===== TEXT

Btw if you don't have a qt (or the fish were not pre quarantined), this would be the best time to set that up
I wouldn't worry about the filter socks and bacteria. They are on surfaces throughout the tank. You can add a snail as soon as you get algae, and hermits once you start feeding your fish. Go slow on the hermits. You need less than you think imo. The benefit of the water change now is that you can get the nitrates back down to more preferably ranges (i.e. 5-20ppm ish). Again, you can use the chaeto to do this, but you may need to dose phosphates as there is probably not much in the tank (chaeto needs both).


Are the fish you are getting from a pre quarentined vendor? The reason I askl is that disease is much more difficult to handle in a large tank full of fish rather than quarantining a set of fish at a time.
Spare time is pretty much on par . Not much to add except try to learn as much as you can while you enjoying your tank .
 
I wouldn't worry about the filter socks and bacteria. They are on surfaces throughout the tank. You can add a snail as soon as you get algae, and hermits once you start feeding your fish. Go slow on the hermits. You need less than you think imo. The benefit of the water change now is that you can get the nitrates back down to more preferably ranges (i.e. 5-20ppm ish). Again, you can use the chaeto to do this, but you may need to dose phosphates as there is probably not much in the tank (chaeto needs both).


Are the fish you are getting from a pre quarentined vendor? The reason I askl is that disease is much more difficult to handle in a large tank full of fish rather than quarantining a set of fish at a time.
Understood. I will swap them out when I get them the new ones. Water has a fine tint of yellow to it from the cycle. I am sure the new socks will get dirty pretty fast lol. I was going to get only 2 hermit crabs about a week after I get my clownfish. I am starting off very slow with the CUC. I am not using a QT tank this time around (this will be the only time I cannot set one up). However, I am getting fish from Diver's Den & Topshelf. Do you know any other top rated venders that do QT? Thanks!

==========
===== GIVEN MATERIAL

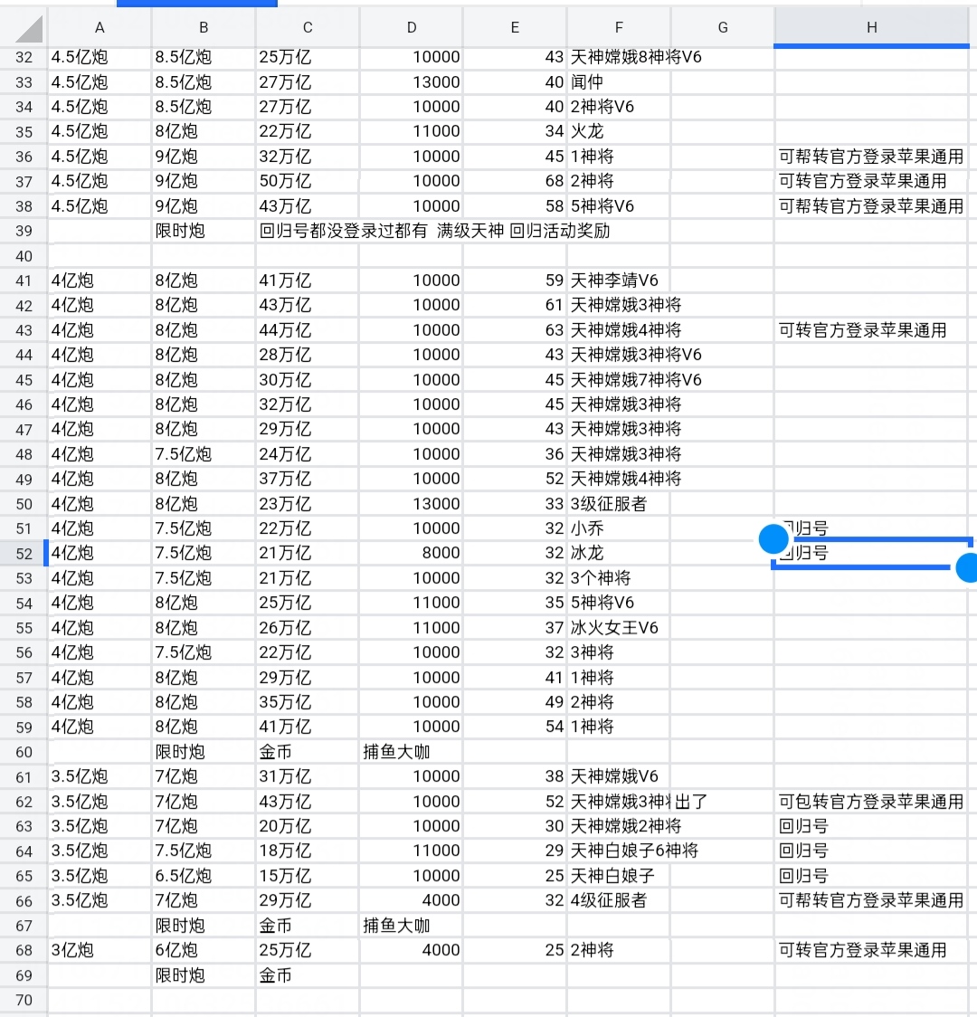Click the 可包转官方登录苹果通用 cell
The width and height of the screenshot is (977, 1017).
point(871,802)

==========

» EXERCISE GOAL: In the aquarium text, please state the nitrate range given as preferable. The listing is separate material from the aquarium text.

» SOLUTION: Roughly 5-20 ppm.